• [What you have to do]
Pull out every row below that contains the string "click", copying each row in full.

━━ Entries shown ━━

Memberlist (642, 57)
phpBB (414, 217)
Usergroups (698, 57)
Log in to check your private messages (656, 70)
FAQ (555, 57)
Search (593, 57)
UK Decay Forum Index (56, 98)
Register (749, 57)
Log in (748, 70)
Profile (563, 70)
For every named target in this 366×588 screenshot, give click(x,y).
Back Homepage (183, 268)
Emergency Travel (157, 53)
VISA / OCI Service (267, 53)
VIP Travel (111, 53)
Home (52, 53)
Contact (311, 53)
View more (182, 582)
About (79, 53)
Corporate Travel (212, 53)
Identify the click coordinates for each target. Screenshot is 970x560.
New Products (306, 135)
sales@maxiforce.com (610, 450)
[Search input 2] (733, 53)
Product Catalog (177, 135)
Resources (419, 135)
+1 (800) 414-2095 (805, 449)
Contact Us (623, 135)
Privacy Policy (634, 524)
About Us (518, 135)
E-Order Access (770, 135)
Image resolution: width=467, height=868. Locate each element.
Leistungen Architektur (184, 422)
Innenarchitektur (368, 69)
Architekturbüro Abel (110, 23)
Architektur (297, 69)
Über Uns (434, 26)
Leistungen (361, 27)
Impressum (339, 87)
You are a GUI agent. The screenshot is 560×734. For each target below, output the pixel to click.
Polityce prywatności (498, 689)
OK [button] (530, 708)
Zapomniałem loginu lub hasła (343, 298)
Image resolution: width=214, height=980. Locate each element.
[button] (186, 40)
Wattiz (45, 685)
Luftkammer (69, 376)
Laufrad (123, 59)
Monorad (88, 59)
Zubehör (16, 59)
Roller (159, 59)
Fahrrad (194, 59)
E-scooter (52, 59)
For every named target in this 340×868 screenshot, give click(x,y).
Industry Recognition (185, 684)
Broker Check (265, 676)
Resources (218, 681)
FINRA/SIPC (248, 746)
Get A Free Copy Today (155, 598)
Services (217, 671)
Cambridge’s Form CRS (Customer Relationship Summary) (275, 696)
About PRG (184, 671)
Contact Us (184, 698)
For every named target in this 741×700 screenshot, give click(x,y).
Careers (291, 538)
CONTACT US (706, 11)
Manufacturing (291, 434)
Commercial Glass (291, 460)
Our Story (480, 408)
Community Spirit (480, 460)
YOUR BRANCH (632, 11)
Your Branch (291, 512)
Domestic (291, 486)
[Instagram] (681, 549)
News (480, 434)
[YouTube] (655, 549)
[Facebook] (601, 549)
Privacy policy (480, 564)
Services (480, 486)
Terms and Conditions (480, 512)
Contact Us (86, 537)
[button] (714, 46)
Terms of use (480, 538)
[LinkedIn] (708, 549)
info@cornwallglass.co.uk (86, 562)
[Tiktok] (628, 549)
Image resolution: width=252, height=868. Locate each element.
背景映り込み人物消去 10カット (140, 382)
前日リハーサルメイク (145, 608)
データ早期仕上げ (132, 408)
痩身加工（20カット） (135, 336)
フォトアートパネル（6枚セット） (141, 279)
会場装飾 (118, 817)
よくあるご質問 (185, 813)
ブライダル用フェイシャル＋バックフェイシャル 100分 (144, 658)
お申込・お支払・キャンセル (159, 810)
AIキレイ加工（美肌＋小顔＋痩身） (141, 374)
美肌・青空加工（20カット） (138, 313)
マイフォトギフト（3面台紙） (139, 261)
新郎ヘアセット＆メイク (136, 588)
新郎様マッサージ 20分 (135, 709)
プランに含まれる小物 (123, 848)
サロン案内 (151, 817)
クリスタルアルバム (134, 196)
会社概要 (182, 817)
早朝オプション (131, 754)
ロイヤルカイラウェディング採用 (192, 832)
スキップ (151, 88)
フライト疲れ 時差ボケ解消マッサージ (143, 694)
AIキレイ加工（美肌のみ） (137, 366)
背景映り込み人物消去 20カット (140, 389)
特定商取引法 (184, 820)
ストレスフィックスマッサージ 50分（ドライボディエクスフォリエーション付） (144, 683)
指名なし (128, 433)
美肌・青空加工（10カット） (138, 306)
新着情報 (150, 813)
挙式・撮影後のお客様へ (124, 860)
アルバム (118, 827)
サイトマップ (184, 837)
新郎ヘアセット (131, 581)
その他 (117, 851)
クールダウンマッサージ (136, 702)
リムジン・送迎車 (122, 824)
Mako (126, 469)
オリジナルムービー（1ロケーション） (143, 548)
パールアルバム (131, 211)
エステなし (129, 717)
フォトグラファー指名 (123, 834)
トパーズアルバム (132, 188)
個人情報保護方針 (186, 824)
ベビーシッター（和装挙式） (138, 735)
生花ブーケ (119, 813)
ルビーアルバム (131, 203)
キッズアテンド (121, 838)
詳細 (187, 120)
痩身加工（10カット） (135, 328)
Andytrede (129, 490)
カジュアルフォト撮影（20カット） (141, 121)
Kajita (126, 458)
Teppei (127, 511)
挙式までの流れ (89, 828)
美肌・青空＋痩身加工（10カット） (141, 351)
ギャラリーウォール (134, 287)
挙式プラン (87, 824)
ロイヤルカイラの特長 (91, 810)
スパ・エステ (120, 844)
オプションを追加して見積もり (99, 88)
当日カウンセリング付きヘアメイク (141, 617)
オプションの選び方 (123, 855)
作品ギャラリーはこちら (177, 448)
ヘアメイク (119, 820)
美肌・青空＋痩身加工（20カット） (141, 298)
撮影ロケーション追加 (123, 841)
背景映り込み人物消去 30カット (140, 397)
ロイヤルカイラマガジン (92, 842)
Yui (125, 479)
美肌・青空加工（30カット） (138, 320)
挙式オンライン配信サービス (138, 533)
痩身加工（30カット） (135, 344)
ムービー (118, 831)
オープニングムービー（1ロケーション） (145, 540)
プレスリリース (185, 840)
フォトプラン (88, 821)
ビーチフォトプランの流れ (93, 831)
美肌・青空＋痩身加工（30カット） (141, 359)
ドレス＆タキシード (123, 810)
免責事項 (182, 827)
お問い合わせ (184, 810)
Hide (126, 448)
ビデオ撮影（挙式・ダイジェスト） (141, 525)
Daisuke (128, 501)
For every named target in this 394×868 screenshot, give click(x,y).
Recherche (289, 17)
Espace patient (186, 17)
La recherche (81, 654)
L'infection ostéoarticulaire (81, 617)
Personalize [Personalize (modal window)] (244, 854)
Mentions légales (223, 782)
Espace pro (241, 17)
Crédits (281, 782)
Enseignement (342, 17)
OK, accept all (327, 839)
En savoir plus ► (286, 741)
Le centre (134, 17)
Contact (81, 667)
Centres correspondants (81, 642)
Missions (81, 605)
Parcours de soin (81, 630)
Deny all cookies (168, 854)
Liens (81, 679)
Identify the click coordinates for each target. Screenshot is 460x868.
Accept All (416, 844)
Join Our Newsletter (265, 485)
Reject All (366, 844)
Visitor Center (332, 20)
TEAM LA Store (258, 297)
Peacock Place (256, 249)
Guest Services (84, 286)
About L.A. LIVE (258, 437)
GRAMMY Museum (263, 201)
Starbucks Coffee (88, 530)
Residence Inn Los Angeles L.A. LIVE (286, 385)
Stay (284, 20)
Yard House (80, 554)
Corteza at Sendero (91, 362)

━━━

• [Correct answer]
For every named target in this 366×588 screenshot, give click(x,y).
Identify the click coordinates for each target. Screenshot is 970x560.
You are a GUI agent. The screenshot is 560×734. For each target below, output the pixel to click.
For every named target in this 340×868 screenshot, give click(x,y).
For every named target in this 741×700 screenshot, give click(x,y).
For every named target in this 394×868 screenshot, give click(x,y).
Identify the click coordinates for each target. Screenshot is 460x868.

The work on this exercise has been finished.